What is being asked: Check each line of the data for "agent" and select those that have it.

(Beginning of Data shown)

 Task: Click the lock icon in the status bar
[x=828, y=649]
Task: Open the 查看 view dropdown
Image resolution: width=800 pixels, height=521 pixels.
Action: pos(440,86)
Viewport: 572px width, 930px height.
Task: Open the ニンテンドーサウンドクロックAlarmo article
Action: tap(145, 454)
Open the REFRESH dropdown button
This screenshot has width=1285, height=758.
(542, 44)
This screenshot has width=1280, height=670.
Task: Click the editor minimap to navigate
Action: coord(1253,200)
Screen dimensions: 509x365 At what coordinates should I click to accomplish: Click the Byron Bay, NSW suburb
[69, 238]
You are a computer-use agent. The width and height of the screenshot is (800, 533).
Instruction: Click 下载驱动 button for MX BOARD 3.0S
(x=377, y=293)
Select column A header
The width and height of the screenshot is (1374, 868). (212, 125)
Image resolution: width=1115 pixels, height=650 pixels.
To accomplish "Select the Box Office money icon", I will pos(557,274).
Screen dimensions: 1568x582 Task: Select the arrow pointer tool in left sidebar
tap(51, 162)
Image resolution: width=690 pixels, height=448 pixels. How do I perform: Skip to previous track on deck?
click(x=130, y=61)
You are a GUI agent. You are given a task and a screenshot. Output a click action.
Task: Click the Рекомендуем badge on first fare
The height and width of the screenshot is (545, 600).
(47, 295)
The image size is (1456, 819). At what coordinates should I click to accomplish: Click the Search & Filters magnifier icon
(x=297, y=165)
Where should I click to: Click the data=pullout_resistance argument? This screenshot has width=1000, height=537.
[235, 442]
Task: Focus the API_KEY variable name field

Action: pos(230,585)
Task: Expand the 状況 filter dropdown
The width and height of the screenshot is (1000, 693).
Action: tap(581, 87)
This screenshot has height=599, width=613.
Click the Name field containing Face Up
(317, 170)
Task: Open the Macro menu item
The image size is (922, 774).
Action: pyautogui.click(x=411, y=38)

(End of Data shown)

Final answer:
You are a computer-use agent. The width and height of the screenshot is (800, 533).
You are a GUI agent. You are given a task and a screenshot. Output a click action.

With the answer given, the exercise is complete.